PytorchHow-ToBeginner · 3 min read

How to Use nn.TransformerEncoder in PyTorch: Syntax and Example

Use nn.TransformerEncoder by first creating a TransformerEncoderLayer that defines one encoder block, then stack it with nn.TransformerEncoder to build the full encoder. Pass your input tensor of shape (sequence_length, batch_size, embedding_dim) through the encoder to get transformed output.

📐

Syntax

The nn.TransformerEncoder requires a TransformerEncoderLayer which defines the architecture of one encoder block. You specify the number of layers to stack these blocks.
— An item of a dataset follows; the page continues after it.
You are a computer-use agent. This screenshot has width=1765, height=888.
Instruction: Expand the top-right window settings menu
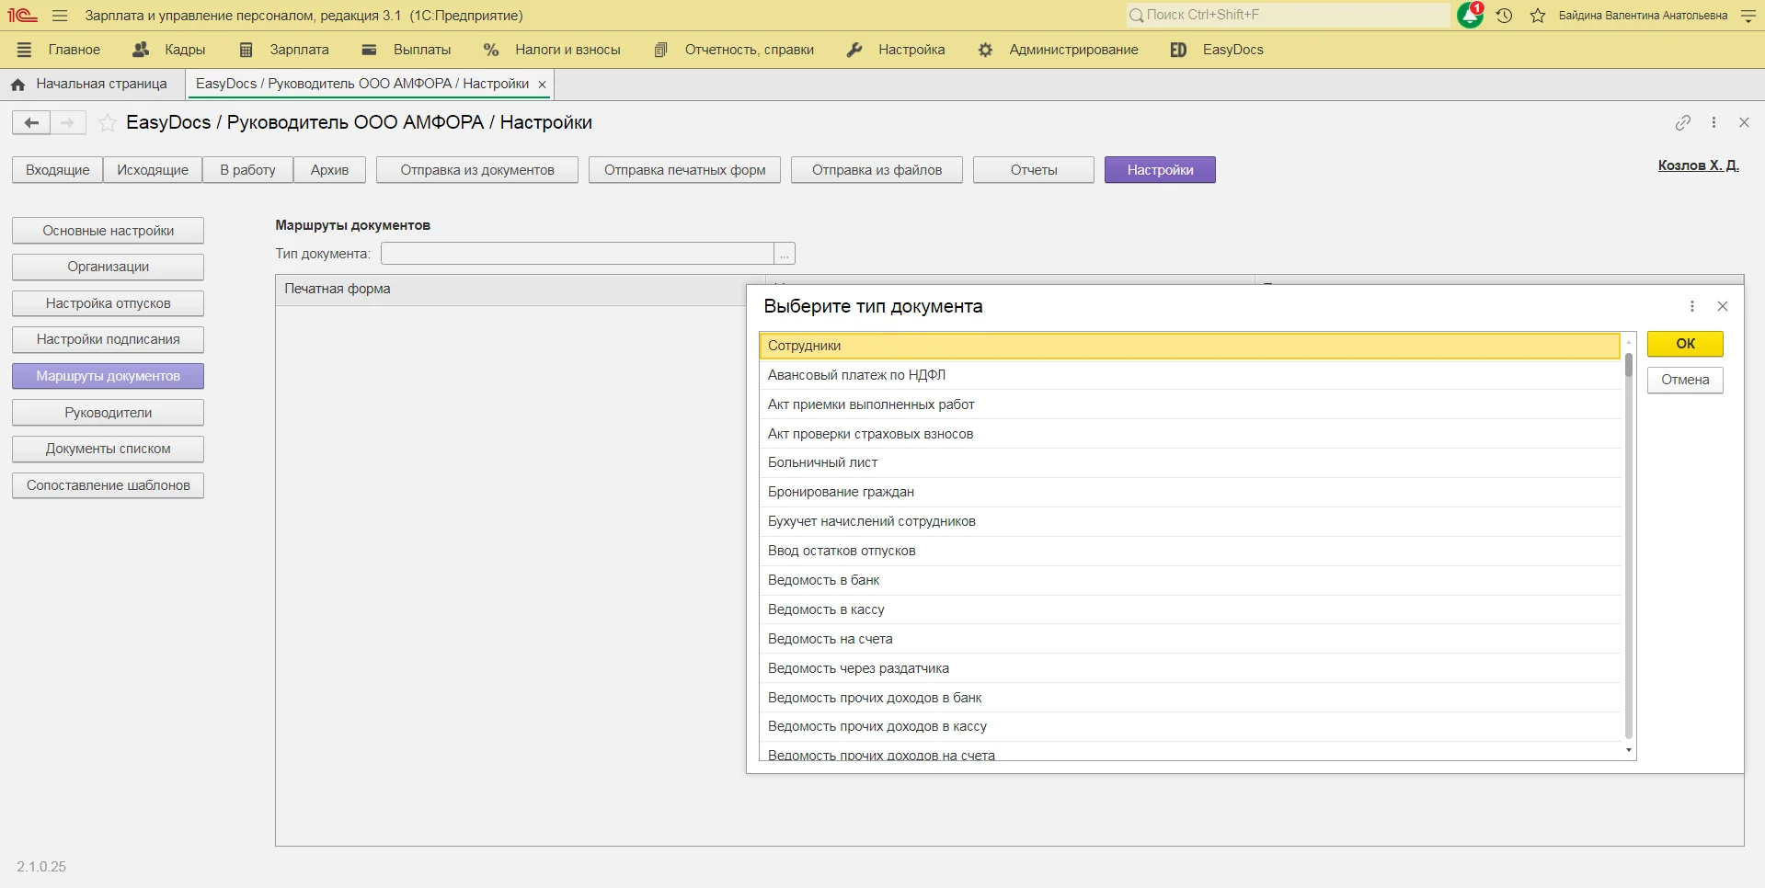(1748, 16)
The input tensor shape must be (sequence_length, batch_size, embedding_dim).

Key parts:

TransformerEncoderLayer(d_model, nhead, dim_feedforward, dropout): Defines one encoder layer with model dimension, number of attention heads, feedforward size, and dropout.
TransformerEncoder(encoder_layer, num_layers): Stacks multiple encoder layers.
Input shape: (seq_len, batch_size, embedding_dim).

python

import torch
import torch.nn as nn

# Define one encoder layer
encoder_layer = nn.TransformerEncoderLayer(d_model=512, nhead=8)

# Stack 6 such layers to build the encoder
transformer_encoder = nn.TransformerEncoder(encoder_layer, num_layers=6)
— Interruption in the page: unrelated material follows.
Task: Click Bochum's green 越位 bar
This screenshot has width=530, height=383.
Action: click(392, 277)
# Input tensor: (sequence_length, batch_size, embedding_dim)
x = torch.rand(10, 32, 512)  # 10 tokens, batch size 32, embedding dim 512

# Forward pass
output = transformer_encoder(x)

💻

Example

This example creates a TransformerEncoder with 2 layers and runs a random input tensor through it. It prints the output shape to confirm the transformation.

python

import torch
import torch.nn as nn

# Create one encoder layer
encoder_layer = nn.TransformerEncoderLayer(d_model=64, nhead=8, dim_feedforward=256, dropout=0.1)

# Stack 2 layers
transformer_encoder = nn.TransformerEncoder(encoder_layer, num_layers=2)

# Random input: sequence length 5, batch size 3, embedding dim 64
x = torch.rand(5, 3, 64)

# Pass input through encoder
output = transformer_encoder(x)

# Print output shape
print('Output shape:', output.shape)

Output

Output shape: torch.Size([5, 3, 64])

⚠️

Common Pitfalls

Wrong input shape: The input must be (sequence_length, batch_size, embedding_dim), not (batch_size, sequence_length, embedding_dim). This is a common mistake.
Mismatch in dimensions: The d_model in TransformerEncoderLayer must match the embedding dimension of your input.
Forgetting to stack layers: Creating only one TransformerEncoderLayer does not build the full encoder; you must wrap it with TransformerEncoder and specify num_layers.

python

import torch
import torch.nn as nn

# Wrong input shape example
encoder_layer = nn.TransformerEncoderLayer(d_model=64, nhead=8)
transformer_encoder = nn.TransformerEncoder(encoder_layer, num_layers=1)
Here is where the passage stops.